#### [What is expected]
The required result is a copy of each line below in which "target" appears.

#### [Entries supplied]
★ ★ ★ ★ ★ ★ ★

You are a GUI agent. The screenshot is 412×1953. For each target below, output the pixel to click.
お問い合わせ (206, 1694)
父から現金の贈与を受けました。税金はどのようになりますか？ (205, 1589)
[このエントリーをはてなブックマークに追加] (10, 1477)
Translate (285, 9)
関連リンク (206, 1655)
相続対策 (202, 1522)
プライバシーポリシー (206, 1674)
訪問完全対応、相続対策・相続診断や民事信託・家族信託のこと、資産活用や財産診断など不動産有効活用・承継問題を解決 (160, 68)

★ ★ ★ ★ ★ ★ ★

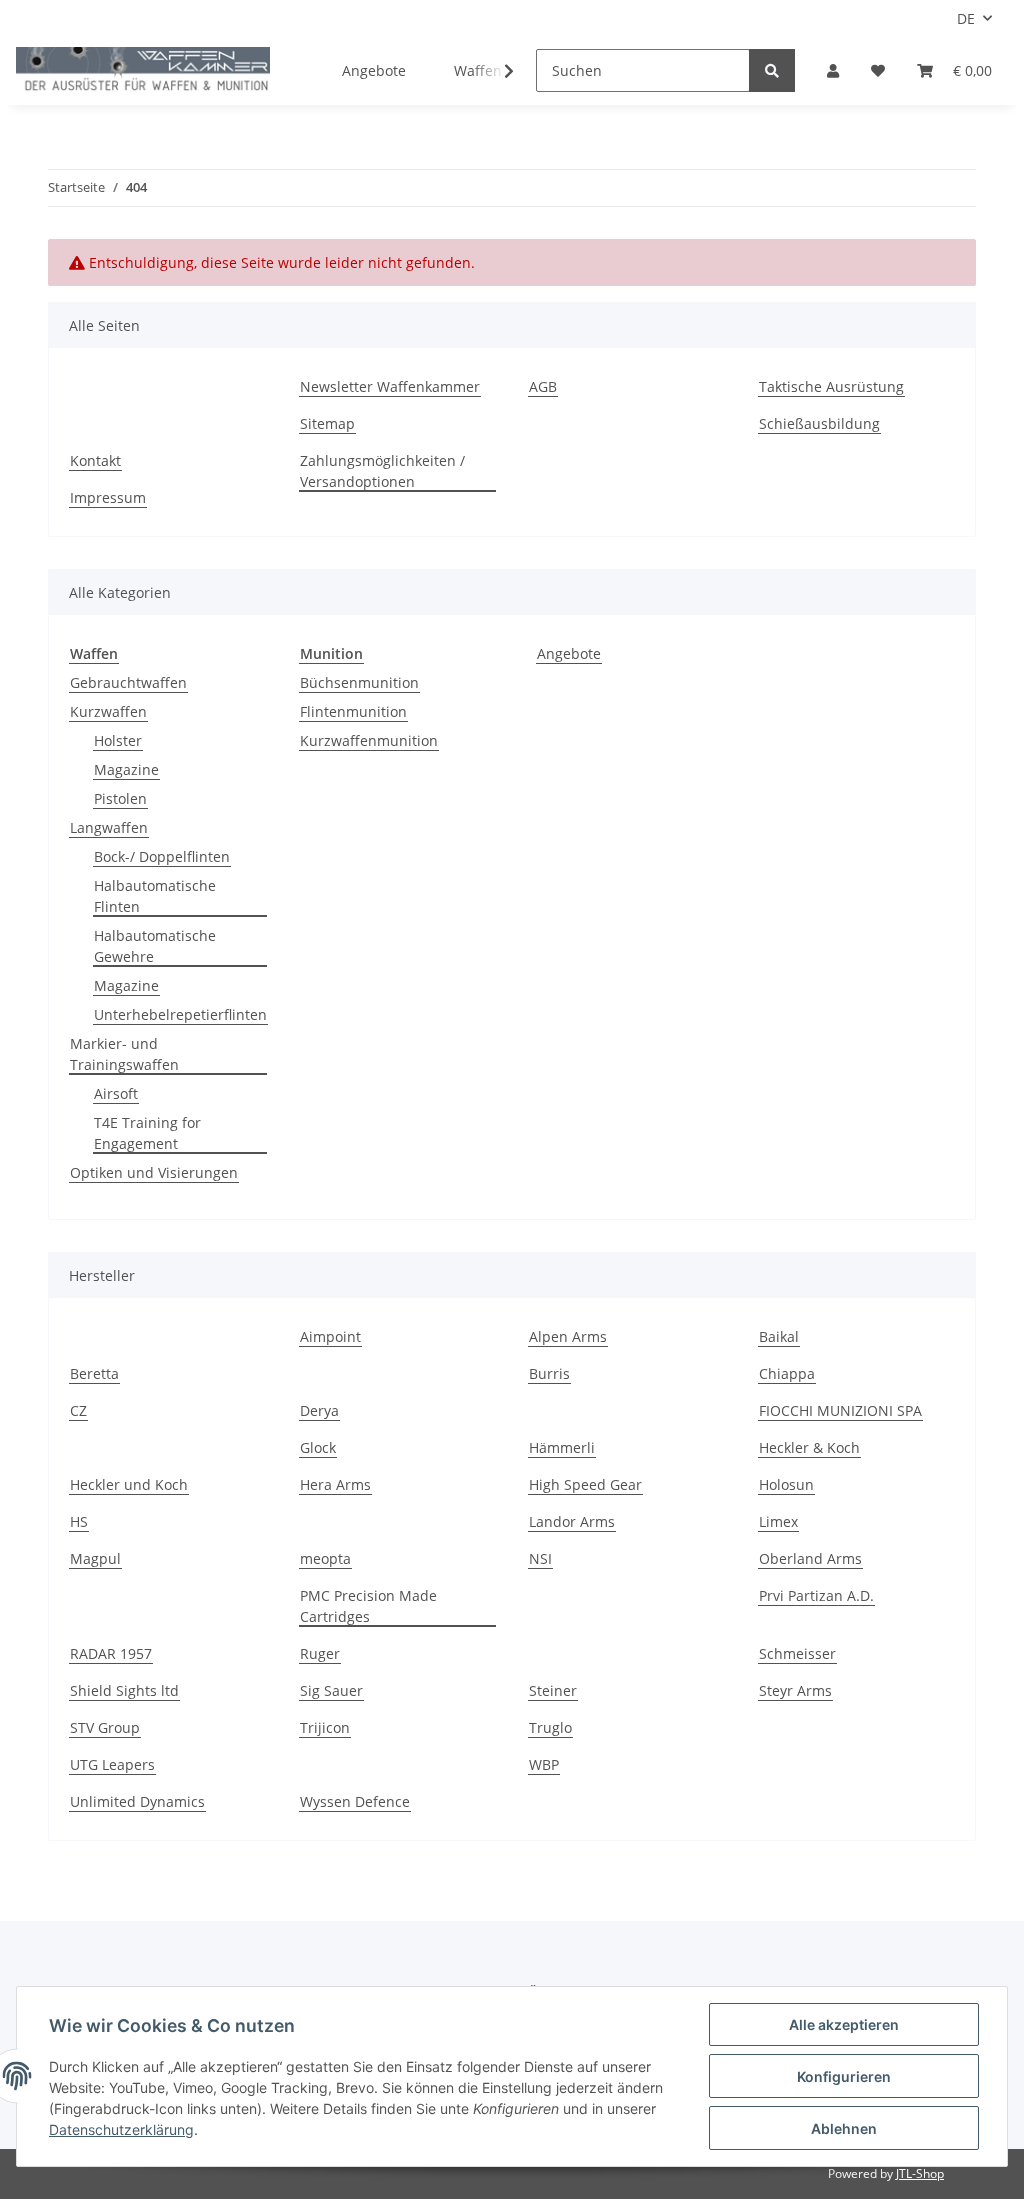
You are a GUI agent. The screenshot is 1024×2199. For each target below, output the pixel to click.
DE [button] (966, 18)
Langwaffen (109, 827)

★ ★ ★ ★ ★ ★ ★

#### [Answer area]
You are a GUI agent. The screenshot is 412×1953. For each target below, output the pixel to click.
You are a GUI agent. The screenshot is 1024×2199. For each target below, output the pixel to click.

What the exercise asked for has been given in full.